- **Work required**
Reproduce the records from the first line through the line containing "Screen dimensions: 1004x684 [x=523, y=203]", with that line included, keeping every line unchanged.
━━ Data in this exercise
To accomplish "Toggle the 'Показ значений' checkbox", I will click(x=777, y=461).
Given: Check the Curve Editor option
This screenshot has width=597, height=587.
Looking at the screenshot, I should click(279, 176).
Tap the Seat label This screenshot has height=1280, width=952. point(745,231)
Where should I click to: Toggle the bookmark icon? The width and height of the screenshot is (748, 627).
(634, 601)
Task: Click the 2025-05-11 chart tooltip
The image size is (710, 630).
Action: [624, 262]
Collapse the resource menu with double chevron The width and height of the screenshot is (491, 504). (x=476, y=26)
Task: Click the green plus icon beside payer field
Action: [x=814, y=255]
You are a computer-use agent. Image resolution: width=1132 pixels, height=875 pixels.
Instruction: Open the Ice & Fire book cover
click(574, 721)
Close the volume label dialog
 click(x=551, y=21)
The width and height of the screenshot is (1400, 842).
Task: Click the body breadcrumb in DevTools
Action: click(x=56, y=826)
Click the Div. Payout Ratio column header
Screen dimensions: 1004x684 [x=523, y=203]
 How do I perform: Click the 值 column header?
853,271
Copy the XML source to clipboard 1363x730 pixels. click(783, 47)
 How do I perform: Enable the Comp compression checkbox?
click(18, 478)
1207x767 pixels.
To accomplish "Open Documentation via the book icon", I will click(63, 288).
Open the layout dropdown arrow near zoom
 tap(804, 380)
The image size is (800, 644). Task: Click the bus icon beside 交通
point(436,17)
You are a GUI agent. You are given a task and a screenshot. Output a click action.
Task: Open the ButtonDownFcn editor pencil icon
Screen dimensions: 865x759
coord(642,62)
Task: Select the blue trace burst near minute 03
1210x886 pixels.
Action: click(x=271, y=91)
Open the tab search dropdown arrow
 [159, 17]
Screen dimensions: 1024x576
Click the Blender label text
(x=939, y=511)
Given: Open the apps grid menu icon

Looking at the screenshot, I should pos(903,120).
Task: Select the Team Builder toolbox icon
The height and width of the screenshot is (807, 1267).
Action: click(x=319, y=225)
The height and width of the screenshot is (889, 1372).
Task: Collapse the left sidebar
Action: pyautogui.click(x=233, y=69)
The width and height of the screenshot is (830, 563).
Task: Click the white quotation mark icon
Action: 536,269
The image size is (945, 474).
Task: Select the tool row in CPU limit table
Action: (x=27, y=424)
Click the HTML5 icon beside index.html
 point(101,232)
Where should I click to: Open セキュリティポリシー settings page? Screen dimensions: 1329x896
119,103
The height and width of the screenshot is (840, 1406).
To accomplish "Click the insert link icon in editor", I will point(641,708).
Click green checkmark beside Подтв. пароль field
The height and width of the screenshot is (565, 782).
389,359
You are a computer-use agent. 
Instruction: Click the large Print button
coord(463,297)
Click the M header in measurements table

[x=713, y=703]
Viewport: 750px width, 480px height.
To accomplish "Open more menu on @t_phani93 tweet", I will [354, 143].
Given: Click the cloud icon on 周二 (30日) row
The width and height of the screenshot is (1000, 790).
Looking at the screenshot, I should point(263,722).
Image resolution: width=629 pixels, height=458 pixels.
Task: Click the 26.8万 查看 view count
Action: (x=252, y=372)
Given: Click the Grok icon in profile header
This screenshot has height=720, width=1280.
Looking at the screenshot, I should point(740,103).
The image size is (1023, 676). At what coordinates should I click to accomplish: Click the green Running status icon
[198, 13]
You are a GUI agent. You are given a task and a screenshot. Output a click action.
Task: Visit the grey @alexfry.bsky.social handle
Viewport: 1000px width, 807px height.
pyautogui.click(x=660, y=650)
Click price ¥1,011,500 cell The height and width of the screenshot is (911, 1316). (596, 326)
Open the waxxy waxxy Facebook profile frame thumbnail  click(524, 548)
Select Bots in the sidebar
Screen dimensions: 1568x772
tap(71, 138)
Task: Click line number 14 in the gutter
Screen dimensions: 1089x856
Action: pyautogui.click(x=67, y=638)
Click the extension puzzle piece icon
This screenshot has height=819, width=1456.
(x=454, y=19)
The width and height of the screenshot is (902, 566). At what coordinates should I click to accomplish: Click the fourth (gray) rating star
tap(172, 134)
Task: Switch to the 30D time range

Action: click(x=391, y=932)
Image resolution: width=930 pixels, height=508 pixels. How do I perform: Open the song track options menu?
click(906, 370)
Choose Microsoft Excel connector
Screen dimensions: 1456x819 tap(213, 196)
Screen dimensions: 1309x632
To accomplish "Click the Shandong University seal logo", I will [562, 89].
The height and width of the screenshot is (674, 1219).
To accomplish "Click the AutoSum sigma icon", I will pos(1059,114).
━━━━
- **Solution**
To accomplish "Toggle the 'Показ значений' checkbox", I will click(x=777, y=461).
Given: Check the Curve Editor option
This screenshot has width=597, height=587.
Looking at the screenshot, I should click(279, 176).
Tap the Seat label This screenshot has height=1280, width=952. point(745,231)
Where should I click to: Toggle the bookmark icon? The width and height of the screenshot is (748, 627).
(634, 601)
Task: Click the 2025-05-11 chart tooltip
The image size is (710, 630).
Action: [624, 262]
Collapse the resource menu with double chevron The width and height of the screenshot is (491, 504). (x=476, y=26)
Task: Click the green plus icon beside payer field
Action: [x=814, y=255]
You are a computer-use agent. Image resolution: width=1132 pixels, height=875 pixels.
Instruction: Open the Ice & Fire book cover
click(574, 721)
Close the volume label dialog
 click(x=551, y=21)
The width and height of the screenshot is (1400, 842).
Task: Click the body breadcrumb in DevTools
Action: click(x=56, y=826)
Click the Div. Payout Ratio column header
Screen dimensions: 1004x684 [x=523, y=203]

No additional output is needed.